Currently as of Rust 1.7 the slice pattern syntax is experimental (see issue #23121)
.
Now here is my problem:
I get passed some commands and these each have a number of subcommands, all separated by whitespace so I took this straight forward approach (which also taught me that this was not yet implemented):
match s.split_whitespace().collect::<Vec<&str>>()
{
["command","subcommand",e@_] => TODO /* use e to parse to an enum */,
_ => Err(ParseRequestError),
}
Is there anything I can do that seems rustic enough to be used instead of slice patterns?
Maybe like this:
let mut args = s.split_whitespace();
match (args.next(), args.next()) {
(Some("command"), Some("subcommand")) => // process args or args.collect() further
(Some(_), Some(_)) => // error "unknown command or subcommand"
(Some(_), None) => // error "no subcommand given"
(None, None) => // error "no command given"
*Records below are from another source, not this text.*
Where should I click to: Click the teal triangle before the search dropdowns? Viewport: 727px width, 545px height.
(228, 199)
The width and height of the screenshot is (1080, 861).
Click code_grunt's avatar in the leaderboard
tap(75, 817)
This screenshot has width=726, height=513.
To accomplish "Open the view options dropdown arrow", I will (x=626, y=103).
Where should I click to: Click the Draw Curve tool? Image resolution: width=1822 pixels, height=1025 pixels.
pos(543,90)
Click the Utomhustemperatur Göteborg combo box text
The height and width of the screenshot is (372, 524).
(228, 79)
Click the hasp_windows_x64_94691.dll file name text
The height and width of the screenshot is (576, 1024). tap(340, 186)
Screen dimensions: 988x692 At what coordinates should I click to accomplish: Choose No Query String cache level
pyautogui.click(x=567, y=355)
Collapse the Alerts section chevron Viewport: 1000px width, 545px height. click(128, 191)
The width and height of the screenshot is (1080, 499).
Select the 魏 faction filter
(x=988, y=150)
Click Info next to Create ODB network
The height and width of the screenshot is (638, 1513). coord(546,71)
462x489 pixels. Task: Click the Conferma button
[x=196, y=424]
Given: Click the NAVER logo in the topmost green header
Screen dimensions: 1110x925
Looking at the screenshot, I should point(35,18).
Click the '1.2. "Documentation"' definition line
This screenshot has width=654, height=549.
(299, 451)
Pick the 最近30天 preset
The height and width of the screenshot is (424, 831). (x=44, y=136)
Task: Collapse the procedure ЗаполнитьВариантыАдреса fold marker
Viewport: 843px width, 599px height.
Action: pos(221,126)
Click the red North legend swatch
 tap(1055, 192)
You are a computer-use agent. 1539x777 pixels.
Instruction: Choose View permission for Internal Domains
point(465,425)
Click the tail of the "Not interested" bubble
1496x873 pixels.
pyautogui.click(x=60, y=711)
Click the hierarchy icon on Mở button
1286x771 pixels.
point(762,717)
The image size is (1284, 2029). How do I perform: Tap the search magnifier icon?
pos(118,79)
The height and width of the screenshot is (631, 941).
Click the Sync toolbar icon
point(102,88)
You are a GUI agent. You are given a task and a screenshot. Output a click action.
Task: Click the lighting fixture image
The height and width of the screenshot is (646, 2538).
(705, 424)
_ => unreachable!() // the (None, Some) case should be impossible
}
1 Like
That's great, thank you!
Edit: I hope it will work that way.…
It will work, but the unreachable!
case was too broad. Fixed now. (Of course you can also use the _
pattern for any error case if you don't need to differentiate.)
You should also make your args
mutable.
Seems to work out pretty well for me. Thank you once again.